▶ [TASKS AND EXERCISES]
(1) Using the article about Francesco Martucci, answer these:
(a) What did the set menu cost, and how fast did its reservations sell out?
(b) Who is the guest pizzaiolo for the next session, and on what date?
(c) Where does the Barcelona pizzeria run by Rafa Panatieri and Jorge Sastre rank in the world?
(2) Pick up the article about Francesco Martucci where it stops and write one more paragraph.

▶ [EXCERPT TO READ]
The ‘pizzaiolo,’ who runs the number one-rated pizzeria in the world in Naples, describes his creations as ‘revolutionary’ but adds a pizza can contain anything a chef decides

Francesco Martucci
Francesco Martucci (left) with Sartoria Panatieri chefs Rafa Panatieri and Jorge Sastre.
Mar Rocabert Maltas

Wearing a leather jacket and his hands dotted with tattoos, among which the message “have hope” stands out, Francesco Martucci, considered the best pizza chef in the world by the 50 Top Pizza World 2022 ranking, signed each of the menus handed out at a special dinner served at the Sartoria Panatieri pizzeria in Barcelona this week, so that diners could take home a souvenir. A few minutes later he reappeared in the kitchen in an apron and white T-shirt designed for the occasion and worn by all of the restaurant’s staff, ready to put his hands in the dough and round off four of his pizza recipes, the main dish of the night. As if he were a rock star, the diners who were lucky enough to get a place at the banquet table – the reservations for a €60 set menu sold out in 30 minutes – all approached the pizzaiolo to watch him at work. The rest of the chefs and waiters did not take their eyes off the show either. Three hours later, Martucci was acclaimed with applause, embraces and photos.

This could be the synopsis for the first installment of the Sartoria Panatieri Sessions – the pizzeria will host one a month with guest chefs from other restaurants; the next one will take place on January 16 with Bæst pizzaiolo Christian Puglisi – an event created by the restaurant to celebrate the cult of pizza. To kick off, pizza chefs Rafa Panatieri and Jorge Sastre, who run the best pizzeria in Barcelona and number 21 in the world according to the 50 Top Pizza World 2022 ranking (which is topped by I Masanielli, Martucci’s pizzeria in Caserta, Naples) asked for their guest’s assistance. A six-handed session ensued that demonstrated the furor gourmet pizza is causing around the world and in the Catalan capital, where specialized restaurants are constantly springing up that pamper both the slow-fermented dough and all the ingredients to top it, with a focus on locally sourced, seasonal products, making pizza a more luxurious and more sustainable snack.

Francesco Martucci
Francesco Martucci in the kitchens of Sartoria Panatieri in Barcelona.

▶ [SUPPLIED INFORMATION]
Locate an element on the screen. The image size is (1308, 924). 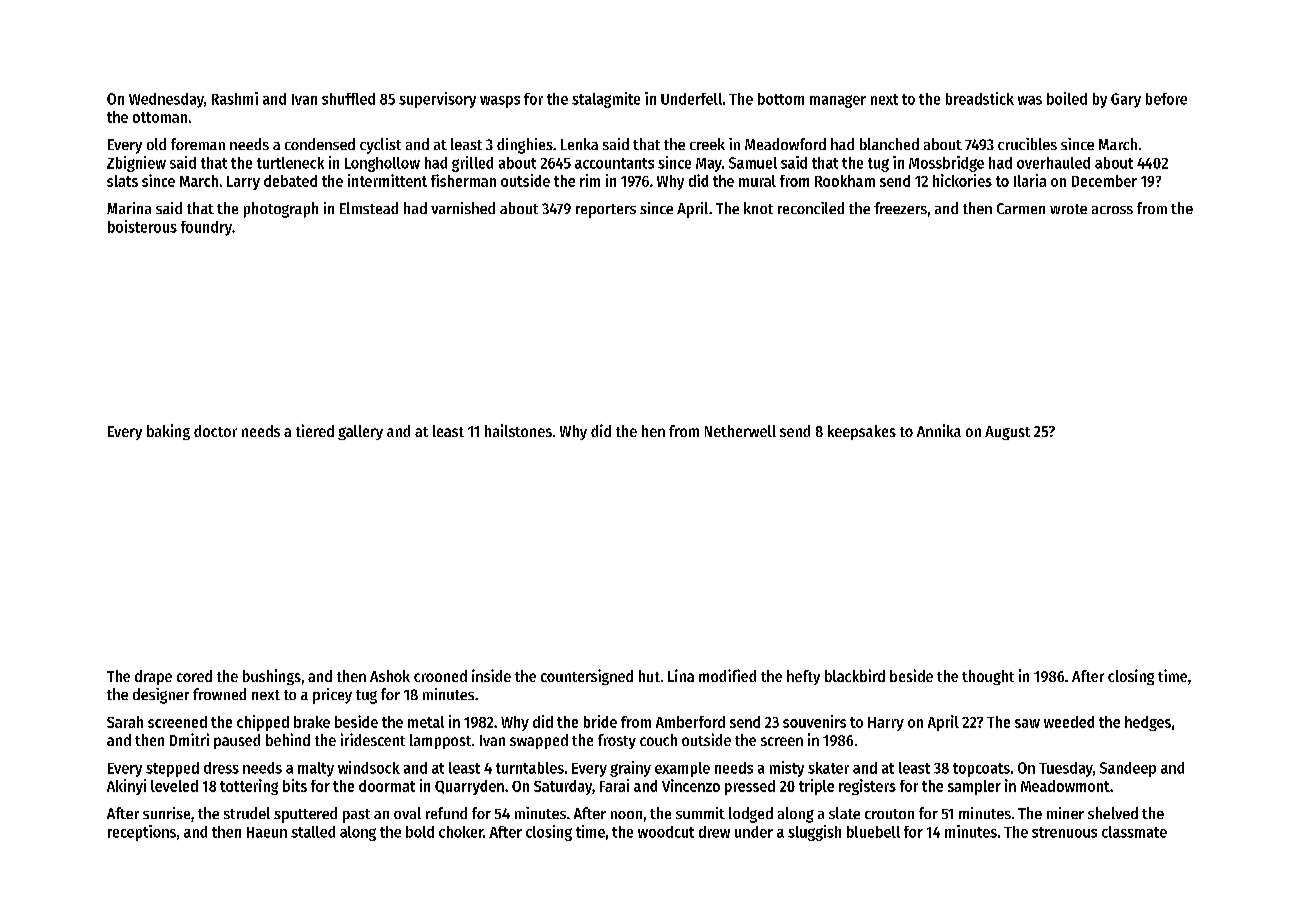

▶ [SOLVED TASKS]
(1)
(a) €60; in 30 minutes.
(b) Christian Puglisi of Bæst, on January 16.
(c) Number 21.

(2)
Martucci follows this philosophy at his Caserta location and it is the same philosophy employed at Sartoria Panatieri. That’s why the Italian maestro was looking forward to cooking with its chefs. Panatieri recounted that they met Martucci at the Top Pizza World gala and he immediately proposed this collaboration. “The most important thing is that young people continue to transmit the values of pizza,” says Martucci, who praises the work of Panatieri and Sastre, who have two establishments in Barcelona. “It is very gratifying that he recognizes what we do; we feel very valued,” Panatieri said after the event at his restaurant.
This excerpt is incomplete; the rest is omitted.